Tötung eines Vierjährigen in Euskirchen Staatsanwalt will zehn Jahre Haft für tatverdächtige Mutter

Euskirchen · Die Überforderung einer 42 Jahre alten Mutter endete in Euskirchen mit einer Katastrophe: Sie soll ihren vier Jahre alten Sohn ermordet haben, während er spielte. Vor dem Bonner Landgericht biegt der Prozess gegen die Frau jetzt auf die Zielgerade.

 Vor dem Bonner Landgericht muss sich die 42 Jahre alte Mutter des getöteten Vierjährigen verantworten.

Vor dem Bonner Landgericht muss sich die 42 Jahre alte Mutter des getöteten Vierjährigen verantworten.

Foto: Nicolas Ottersbach

Nach dem tragischen Tod eines Vierjährigen in Euskirchen hat der Vertreter der Staatsanwaltschaft zehn Jahre Haft für die Mutter des Kindes gefordert. Die Anklage geht davon aus, dass die psychische kranke Frau ihr Kind heimtückisch ermordet hat. Die 42-Jährige plante offenbar ihrem Sohn zunächst im Schlaf das Leben zu nehmen. Als das Kind aufwachte, schlug sie es mit einer neun Kilo schweren Buddha-Statue bewusstlos und strangulierte es. Von diesem Szenario ging jedenfalls der Staatsanwalt in seinem Plädoyer aus und Verteidiger Martin Kretschmer stimmte ihm in weiten Teilen zu.

Offenbar war der Frau mit der Geburt ihres Sohnes ein langjähriger Traum in Erfüllung gegangen. Sie steigerte sich aber nach Überzeugung der Anklage dann aber spätestens nachdem sich ihr Mann von ihr getrennt hatte, derart in ihre neue Rolle hinein, dass Mutter und Kind in die Katastrophe schlitterten. Offenbar scheiterte sie an ihren übersteigerten Ansprüchen an sich selbst.

Falsche psychische Diagnose bei tatverdächtiger Mutter

Anklage und Verteidigung stimmten in der Einschätzung überein, dass die bei der Frau im Vorfeld schlecht therapiert wurde. Ein vom Gericht beauftragter Gutachter attestierte der Angeklagten eine Borderline-Erkrankung.

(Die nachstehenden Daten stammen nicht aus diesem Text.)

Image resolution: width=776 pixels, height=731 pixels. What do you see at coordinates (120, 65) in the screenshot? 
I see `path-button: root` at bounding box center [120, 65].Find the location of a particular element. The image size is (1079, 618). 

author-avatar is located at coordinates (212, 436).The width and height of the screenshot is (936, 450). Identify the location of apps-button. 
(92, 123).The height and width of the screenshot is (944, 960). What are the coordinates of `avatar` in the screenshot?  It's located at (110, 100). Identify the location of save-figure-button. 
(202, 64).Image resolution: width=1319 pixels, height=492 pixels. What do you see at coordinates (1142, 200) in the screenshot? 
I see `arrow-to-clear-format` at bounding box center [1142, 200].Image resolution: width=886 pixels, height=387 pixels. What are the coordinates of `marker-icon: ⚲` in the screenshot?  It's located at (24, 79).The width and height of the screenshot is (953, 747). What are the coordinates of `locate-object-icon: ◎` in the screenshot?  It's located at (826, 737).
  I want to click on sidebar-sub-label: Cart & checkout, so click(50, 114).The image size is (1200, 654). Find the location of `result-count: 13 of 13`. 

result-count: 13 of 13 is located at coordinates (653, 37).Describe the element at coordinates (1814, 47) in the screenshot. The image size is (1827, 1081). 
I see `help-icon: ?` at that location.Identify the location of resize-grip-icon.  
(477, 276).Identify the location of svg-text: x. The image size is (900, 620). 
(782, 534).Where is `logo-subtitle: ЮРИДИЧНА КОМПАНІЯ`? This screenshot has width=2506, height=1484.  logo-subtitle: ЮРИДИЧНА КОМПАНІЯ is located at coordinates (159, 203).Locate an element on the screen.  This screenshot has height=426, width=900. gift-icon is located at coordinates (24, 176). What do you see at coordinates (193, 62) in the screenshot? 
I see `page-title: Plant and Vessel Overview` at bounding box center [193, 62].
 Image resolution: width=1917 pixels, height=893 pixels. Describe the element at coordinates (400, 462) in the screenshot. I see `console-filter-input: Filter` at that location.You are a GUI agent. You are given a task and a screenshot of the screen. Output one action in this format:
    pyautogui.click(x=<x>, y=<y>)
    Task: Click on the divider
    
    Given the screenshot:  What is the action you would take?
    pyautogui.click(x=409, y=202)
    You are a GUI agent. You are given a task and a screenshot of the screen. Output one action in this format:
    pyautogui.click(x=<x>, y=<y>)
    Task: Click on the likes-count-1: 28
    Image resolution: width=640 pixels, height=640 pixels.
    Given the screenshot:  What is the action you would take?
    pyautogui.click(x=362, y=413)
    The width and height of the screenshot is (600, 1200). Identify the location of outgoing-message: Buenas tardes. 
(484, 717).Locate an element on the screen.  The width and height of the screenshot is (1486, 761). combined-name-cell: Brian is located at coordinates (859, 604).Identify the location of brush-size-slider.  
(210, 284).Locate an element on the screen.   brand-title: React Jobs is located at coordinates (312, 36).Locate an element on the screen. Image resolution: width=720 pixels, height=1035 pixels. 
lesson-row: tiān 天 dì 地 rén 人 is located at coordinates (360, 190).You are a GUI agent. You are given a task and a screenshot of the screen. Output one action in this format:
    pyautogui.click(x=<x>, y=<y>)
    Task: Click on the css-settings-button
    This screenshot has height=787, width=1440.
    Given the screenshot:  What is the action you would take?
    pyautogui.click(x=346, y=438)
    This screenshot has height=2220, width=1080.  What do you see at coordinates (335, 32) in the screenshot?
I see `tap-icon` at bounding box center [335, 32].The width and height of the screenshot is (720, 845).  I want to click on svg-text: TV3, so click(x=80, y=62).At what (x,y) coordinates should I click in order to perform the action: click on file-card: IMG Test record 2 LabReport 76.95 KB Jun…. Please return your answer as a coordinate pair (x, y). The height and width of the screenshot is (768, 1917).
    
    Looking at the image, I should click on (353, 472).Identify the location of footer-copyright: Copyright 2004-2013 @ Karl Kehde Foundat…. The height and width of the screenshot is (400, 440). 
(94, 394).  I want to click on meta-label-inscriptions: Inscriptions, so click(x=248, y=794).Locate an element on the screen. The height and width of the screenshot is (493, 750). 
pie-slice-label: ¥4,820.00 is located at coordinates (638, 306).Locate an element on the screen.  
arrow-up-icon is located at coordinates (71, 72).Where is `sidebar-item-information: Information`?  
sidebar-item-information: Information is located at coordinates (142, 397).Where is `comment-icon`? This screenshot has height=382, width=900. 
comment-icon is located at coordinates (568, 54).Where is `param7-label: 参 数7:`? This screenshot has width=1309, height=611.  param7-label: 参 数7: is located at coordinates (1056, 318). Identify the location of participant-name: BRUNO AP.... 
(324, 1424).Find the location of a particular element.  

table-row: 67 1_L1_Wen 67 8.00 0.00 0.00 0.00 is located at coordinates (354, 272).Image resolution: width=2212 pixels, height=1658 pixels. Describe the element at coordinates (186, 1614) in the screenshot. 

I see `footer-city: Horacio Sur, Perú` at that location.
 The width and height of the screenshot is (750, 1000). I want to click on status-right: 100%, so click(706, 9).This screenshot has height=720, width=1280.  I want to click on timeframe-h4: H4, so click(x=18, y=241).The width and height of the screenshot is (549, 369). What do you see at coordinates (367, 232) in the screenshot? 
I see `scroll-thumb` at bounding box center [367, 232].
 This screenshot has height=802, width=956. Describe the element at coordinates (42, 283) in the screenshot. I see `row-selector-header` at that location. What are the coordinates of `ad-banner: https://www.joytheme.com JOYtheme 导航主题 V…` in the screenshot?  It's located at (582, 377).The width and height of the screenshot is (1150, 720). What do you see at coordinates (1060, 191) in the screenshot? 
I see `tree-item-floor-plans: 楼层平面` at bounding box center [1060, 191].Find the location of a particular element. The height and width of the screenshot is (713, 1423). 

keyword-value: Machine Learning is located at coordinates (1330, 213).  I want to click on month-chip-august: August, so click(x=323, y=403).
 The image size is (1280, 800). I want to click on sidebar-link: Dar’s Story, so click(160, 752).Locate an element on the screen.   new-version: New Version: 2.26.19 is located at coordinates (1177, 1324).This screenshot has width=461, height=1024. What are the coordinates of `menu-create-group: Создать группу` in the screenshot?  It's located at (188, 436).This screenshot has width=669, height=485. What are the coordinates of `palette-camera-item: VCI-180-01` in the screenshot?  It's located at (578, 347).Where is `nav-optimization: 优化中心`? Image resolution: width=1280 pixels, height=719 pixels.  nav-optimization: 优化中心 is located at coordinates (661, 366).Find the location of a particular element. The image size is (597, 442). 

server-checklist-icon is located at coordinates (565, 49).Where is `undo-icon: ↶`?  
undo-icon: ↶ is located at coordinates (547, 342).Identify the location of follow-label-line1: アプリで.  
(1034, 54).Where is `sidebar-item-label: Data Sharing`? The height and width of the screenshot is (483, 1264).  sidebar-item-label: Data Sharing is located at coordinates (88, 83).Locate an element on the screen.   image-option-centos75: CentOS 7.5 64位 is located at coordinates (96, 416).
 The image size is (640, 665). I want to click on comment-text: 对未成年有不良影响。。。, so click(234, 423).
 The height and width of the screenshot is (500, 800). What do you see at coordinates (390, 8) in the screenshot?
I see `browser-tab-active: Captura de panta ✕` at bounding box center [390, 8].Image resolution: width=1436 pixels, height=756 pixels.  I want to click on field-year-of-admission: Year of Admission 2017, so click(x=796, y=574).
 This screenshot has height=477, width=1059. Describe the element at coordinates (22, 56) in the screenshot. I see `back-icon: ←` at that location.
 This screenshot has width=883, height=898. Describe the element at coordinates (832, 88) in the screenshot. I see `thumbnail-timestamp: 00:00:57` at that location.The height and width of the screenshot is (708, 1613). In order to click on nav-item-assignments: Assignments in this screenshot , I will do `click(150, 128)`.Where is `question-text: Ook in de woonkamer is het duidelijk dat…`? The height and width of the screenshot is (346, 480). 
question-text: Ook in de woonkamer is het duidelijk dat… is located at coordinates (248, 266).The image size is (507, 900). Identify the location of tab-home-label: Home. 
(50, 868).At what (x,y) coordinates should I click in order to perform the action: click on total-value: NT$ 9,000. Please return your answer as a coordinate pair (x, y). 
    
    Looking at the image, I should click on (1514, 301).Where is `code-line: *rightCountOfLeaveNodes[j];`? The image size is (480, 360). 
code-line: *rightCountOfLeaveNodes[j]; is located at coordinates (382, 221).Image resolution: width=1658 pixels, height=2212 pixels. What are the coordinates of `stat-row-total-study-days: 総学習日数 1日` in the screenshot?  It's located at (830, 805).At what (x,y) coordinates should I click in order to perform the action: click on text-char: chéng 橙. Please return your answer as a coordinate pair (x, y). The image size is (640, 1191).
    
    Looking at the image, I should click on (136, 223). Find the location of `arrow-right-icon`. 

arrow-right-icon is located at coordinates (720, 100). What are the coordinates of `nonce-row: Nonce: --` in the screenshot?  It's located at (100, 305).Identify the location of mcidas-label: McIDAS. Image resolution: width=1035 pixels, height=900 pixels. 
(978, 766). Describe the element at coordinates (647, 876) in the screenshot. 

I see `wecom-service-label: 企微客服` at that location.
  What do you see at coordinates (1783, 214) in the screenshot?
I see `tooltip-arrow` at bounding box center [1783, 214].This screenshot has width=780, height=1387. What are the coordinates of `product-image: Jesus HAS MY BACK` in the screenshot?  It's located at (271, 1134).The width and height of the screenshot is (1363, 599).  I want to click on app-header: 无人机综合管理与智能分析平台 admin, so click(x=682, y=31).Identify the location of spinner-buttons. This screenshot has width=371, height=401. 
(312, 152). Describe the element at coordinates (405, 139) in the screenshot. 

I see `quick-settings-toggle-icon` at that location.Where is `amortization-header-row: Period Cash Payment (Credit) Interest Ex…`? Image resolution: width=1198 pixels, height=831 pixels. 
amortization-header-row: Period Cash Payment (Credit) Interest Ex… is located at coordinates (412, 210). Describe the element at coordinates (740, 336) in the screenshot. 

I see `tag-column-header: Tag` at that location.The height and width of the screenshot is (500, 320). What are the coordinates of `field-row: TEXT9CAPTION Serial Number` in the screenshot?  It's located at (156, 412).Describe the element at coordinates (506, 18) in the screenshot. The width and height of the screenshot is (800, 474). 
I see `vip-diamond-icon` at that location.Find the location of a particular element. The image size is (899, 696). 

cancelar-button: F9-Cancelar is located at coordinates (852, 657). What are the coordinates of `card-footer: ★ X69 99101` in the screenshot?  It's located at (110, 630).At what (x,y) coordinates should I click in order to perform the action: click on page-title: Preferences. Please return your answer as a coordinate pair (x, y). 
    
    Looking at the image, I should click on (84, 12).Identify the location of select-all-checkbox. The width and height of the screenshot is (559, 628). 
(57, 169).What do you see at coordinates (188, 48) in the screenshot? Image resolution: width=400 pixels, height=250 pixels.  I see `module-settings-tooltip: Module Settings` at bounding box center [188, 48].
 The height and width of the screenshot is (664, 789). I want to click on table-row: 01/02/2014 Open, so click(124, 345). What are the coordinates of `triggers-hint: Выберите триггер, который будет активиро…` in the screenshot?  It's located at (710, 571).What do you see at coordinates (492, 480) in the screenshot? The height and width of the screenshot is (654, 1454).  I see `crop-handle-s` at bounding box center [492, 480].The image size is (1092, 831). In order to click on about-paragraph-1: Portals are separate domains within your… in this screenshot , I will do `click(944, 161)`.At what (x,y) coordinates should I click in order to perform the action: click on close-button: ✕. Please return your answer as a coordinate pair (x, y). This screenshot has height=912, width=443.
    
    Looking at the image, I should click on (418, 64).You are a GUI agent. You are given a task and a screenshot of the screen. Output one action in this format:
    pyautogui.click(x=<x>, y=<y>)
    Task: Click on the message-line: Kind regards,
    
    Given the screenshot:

Die war zuvor nicht diagnostiziert worden, stattdessen wurde die Patientin wegen depressiver Wahnvorstellungen behandelt.

So vereinbarten die Therapeuten eine Art Notfallplan mit der Mutter: Wenn sie sich mit Selbstmordgedanken trage, solle sie ihre Psychiaterin anrufen. Am Abend des 5. Juni war es dann soweit: Nachdem der Junge die Woche bei seinem Vater verbracht hatte, sollte ein Wochenende bei der Mutter folgen. Nachmittags waren noch die Großeltern mütterlicherseits zu Besuch, während das Kind fröhlich im Garten spielte. „Was zu diesem Zeitpunkt keiner ahnt“, so der Staatsanwalt in seinem Plädoyer, sei „dass sie sich und ihr Kind umbringen will.“ Die Tatsache, dass sie ihre Therapeutin nicht erreichen konnte, habe sie dann als Zeichen gewertet, dass sie ihren Plan diesmal in die Tat umsetzen müsse.

Mildere Strafe auch bei Mord-Urteil möglich

Da der Gutachter nicht ausschließen konnte, dass die Steuerungsfähigkeit der Mutter krankheitsbedingt zur Tatzeit erheblich eingeschränkt war, plädierte der Staatsanwalt für eine Verschiebung des Strafrahmens: Für Mord kommt normalerweise nur eine lebenslange Freiheitsstrafe in Betracht, in dem hier angenommenen Fall darf das Gericht aber auch eine Strafe zwischen drei und 15 Jahren verhängen. Hier sah der Staatsanwalt zehn Jahre als Tat- und Schuld-angemessen an, der Anwalt der Mutter wünscht sich, dass das Gericht noch deutlich darunter bleibt.

Der Mord sei eine „vollkommene Verzweiflungstat“ gewesen, so Kretschmer. Einig waren sich Anklage und Verteidigung darin, dass niemandem mit einer längeren Haft gedient sei. „Ihr persönliches Lebenslang hat sie sowieso“, formulierte der Staatsanwalt mit Blick auf die Schuldgefühle der Angeklagten.